Because their CVD presentation is atypical, RA patients tend to get recognized later in the course of their heart disease and to be treated less aggressively. RA patients are less likely than those without the disease to undergo revascularization or receive cardiovascular medications after an MI.
Until recently, rheumatologists have been unable to lessen early mortality among RA patients. However, data from a study of 3,862 RA patients diagnosed with RA either before 1970, between 1970 and 1980, or after 1990 showed a drop in excess mortality among the 1,240 patients diagnosed after 1995. The researchers attributed the prolonged survival to the use of methotrexate (Lancet 2002;359:1173-7; Circulation 2004;110:1774-9).
With the advent of the biologics era, particularly the widespread use of tumor necrosis factor (TNF) inhibitors, rheumatologists have been wondering whether the anti-inflammatory properties of these agents would lower CVD mortality among RA patients.
Data presented at the 2005 Congress of the European League Against Rheumatism (EULAR) (abstract OP0095) showed that use of TNF inhibitors lowers the hazard ratio of all-cause mortality to 0.72 among RA patients. These findings were based on 63,811 patient-years of follow-up of 19,580 RA patients, among whom there were 1,129 deaths. Use of methotrexate was associated with an HR of 0.82. Prednisone increased the risk to an HR of 1.60, which is consistent with the well-documented risk of CVD associated with the use of even small doses of this agent, he said at the meeting, which was sponsored in part by the Skin Disease Education Foundation (SDEF).
Standard risk scores such as the Framingham score underestimate the risk for heart disease in an RA population. The underestimation is clear in the results of a study that compared mortality risk as calculated by the Framingham score with actual events in 341 women with RA aged 30-74 years and 150 men with RA aged 30-74 years. According to the Framingham score, the 10-year CVD risk for the women was 4.6%. In fact, it was 11.1%. For the men, the Framingham risk was 12%. The actual cardiovascular risk was 25.8% (Arthritis Rheum. 2009;60:S264).

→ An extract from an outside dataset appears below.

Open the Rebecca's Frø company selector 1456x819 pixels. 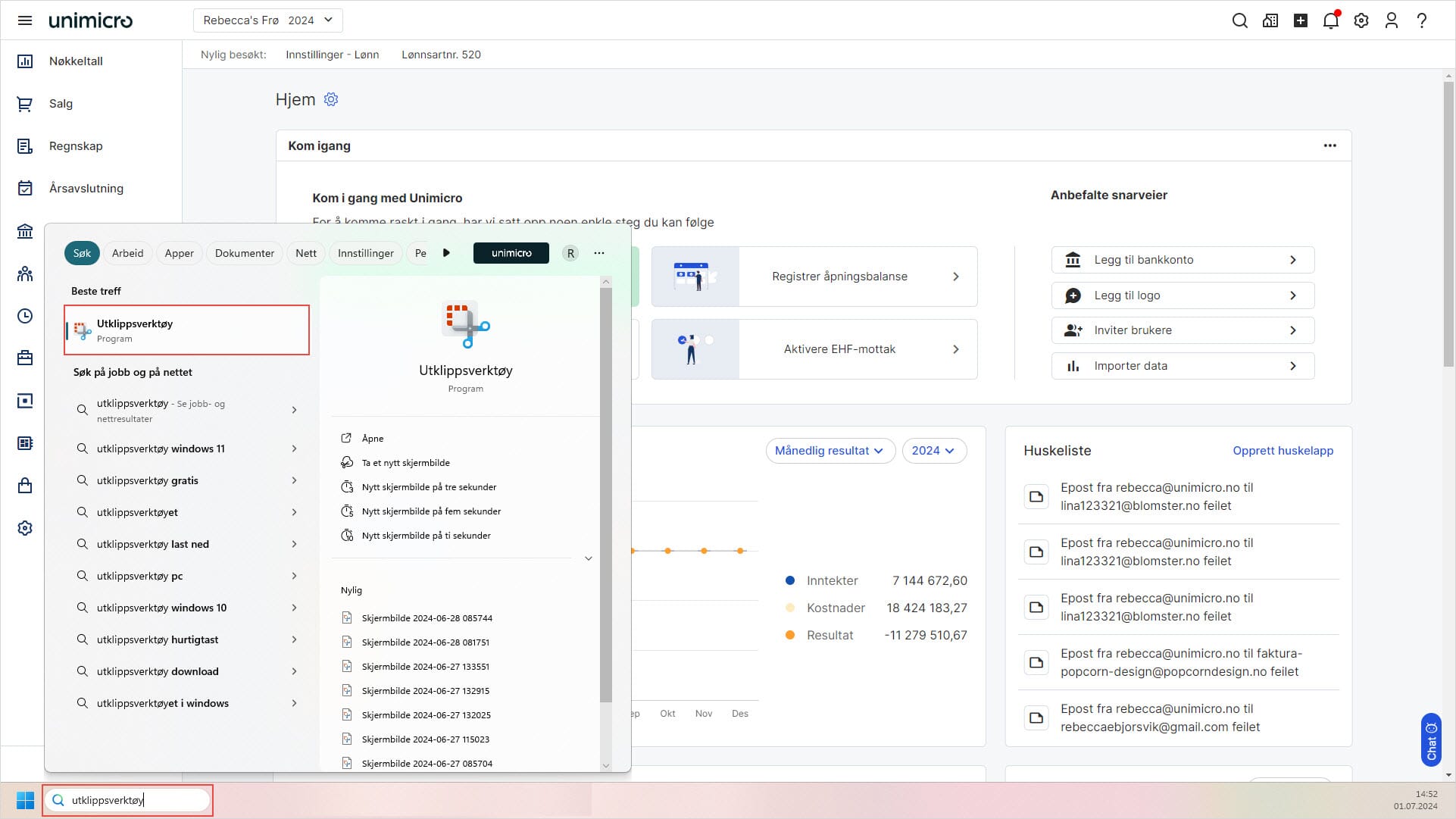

The excess CVD risk persists even after traditional risk factors seen in normal populations are controlled for. The biggest remaining risk is the burden of inflammation. There are increased levels of TNF-alpha and interleukin-6 in the serum, myocardium, and synovitis of RA, according to Dr. Strand.
Recommendations on limiting the increased risk for CVD issued by EULAR (Ann. Rheum. Dis. 2010;69:325-31) suggest modifying the risk score by multiplying it by 1.5 when the patient has two of the three following signs of severe disease: RA duration of more than 10 years; rheumatoid factor and anti-CCP antibody positivity; and/or extra-articular disease manifestations.
The following steps should be taken in such patients:
• Monitor total cholesterol/high-density lipoprotein levels.
• Manage appropriate treatment with statins, angiotensin-converting enzyme inhibitors, or angiotensin II receptor blockers.
• Prescribe steroids at the lowest possible dose, if at all.
• Urge caution regarding the use of nonsteroidal anti-inflammatory drugs and COX-2 inhibitors.
• Urge patients to stop smoking.
Dr. Strand disclosed that she has financial relationships with many companies that make treatments for RA.
SDEF and this news organization are owned by Elsevier.